- _AUFGABE 1_
Welche Zeitung berichtete laut dem Textauszug 1968 über Hüschs kritische Äußerungen gegenüber dem Südwestfunk?
- _AUFGABE 2_
Geben Sie aus dem Textauszug die Passage wörtlich wieder: Setzen Sie bei den Worten „Dem Südwestfunk gegenüber“ ein und hören Sie nach „Hardlinern wirklich gewachsen.“ auf.

- _TEXTAUSZUG_
•••••

Dem Südwestfunk gegenüber äußert sich der Künstler seinerzeit kritisch – wie Die Zeit 1968 berichtet: Hüsch bedauert, dass „die linken Gruppen sich kaum auf einer nüchternen und sachlichen Ebene auseinandersetzen könnten, der Künstler werde von solchen Gruppen nur als Mittel benutzt, damit sie zur Provokation kämen.“ Degenhardt stellt wütend seine Gitarre ins Eck, laut Reinhard Meys Einschätzung in der Frankfurter Rundschau ist aber nur Degenhardt den linken Hardlinern wirklich gewachsen.

•••••

- _VORLIEGENDE DATEN_
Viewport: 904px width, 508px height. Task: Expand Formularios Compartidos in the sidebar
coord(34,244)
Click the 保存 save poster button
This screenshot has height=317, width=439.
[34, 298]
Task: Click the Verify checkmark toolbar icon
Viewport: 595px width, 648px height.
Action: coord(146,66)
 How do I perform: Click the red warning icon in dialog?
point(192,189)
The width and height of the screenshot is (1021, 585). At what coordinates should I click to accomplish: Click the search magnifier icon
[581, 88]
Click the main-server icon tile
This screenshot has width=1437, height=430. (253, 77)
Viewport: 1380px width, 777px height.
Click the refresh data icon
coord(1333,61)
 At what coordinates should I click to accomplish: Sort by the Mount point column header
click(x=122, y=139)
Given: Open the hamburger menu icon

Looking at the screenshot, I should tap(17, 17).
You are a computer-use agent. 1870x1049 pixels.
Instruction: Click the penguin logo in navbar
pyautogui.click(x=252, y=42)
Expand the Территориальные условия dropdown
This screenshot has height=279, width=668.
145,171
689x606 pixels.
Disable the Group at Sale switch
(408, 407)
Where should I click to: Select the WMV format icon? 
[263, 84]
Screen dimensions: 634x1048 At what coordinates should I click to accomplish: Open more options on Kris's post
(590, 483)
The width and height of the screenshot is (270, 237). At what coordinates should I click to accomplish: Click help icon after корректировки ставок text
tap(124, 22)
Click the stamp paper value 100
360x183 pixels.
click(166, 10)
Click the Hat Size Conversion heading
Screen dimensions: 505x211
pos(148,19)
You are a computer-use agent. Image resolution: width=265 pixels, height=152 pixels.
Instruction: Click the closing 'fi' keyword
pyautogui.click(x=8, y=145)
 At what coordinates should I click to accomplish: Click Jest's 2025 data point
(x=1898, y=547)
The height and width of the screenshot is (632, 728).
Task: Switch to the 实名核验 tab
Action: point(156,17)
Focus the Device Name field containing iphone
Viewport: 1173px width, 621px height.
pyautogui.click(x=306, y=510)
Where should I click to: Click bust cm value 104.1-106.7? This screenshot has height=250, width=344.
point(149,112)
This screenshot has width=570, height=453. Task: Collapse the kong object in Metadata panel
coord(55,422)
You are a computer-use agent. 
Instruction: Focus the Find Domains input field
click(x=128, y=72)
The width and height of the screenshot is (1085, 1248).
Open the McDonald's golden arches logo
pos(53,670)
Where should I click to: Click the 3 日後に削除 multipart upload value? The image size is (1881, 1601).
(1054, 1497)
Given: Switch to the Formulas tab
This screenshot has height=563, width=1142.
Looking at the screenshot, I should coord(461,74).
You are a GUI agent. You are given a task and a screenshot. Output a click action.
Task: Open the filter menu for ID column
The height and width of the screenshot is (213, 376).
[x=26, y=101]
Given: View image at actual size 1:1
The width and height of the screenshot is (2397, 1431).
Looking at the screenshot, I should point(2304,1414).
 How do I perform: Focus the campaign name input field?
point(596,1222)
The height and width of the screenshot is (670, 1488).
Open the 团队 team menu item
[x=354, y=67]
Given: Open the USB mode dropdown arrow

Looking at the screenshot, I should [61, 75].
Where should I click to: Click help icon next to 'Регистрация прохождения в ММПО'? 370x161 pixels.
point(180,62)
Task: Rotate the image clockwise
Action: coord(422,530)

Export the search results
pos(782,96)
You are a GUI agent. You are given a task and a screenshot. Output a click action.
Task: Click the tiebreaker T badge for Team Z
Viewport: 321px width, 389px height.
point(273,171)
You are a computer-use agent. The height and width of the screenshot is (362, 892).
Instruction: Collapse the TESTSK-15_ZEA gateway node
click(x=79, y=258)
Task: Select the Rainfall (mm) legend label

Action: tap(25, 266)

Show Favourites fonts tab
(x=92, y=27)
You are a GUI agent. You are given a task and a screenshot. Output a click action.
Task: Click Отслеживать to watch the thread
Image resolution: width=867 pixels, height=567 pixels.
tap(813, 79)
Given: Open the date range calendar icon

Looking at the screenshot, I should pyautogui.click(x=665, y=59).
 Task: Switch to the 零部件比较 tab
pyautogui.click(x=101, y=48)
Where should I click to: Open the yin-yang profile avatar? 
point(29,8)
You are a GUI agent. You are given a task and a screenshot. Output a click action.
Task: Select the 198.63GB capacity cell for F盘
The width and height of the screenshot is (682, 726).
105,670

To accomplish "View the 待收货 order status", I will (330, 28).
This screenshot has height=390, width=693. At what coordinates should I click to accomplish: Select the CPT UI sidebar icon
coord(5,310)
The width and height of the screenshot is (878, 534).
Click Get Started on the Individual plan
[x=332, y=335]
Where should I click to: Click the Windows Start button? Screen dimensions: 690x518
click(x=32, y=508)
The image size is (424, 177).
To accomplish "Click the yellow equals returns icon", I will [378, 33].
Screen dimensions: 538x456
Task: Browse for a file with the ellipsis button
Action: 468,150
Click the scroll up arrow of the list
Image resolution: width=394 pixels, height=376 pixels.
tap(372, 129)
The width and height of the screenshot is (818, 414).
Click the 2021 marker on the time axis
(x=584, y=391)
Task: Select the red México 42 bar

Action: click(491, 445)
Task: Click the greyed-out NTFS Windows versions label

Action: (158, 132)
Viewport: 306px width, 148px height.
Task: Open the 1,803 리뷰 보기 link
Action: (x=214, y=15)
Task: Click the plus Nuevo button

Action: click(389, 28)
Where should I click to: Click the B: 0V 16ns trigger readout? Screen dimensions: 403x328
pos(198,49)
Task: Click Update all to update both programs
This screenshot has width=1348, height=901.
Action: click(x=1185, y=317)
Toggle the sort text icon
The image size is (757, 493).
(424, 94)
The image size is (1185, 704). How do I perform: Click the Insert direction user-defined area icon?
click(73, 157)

•••••

- _LÖSUNG 1_
Die Zeit

- _LÖSUNG 2_
Dem Südwestfunk gegenüber äußert sich der Künstler seinerzeit kritisch – wie Die Zeit 1968 berichtet: Hüsch bedauert, dass „die linken Gruppen sich kaum auf einer nüchternen und sachlichen Ebene auseinandersetzen könnten, der Künstler werde von solchen Gruppen nur als Mittel benutzt, damit sie zur Provokation kämen.“ Degenhardt stellt wütend seine Gitarre ins Eck, laut Reinhard Meys Einschätzung in der Frankfurter Rundschau ist aber nur Degenhardt den linken Hardlinern wirklich gewachsen.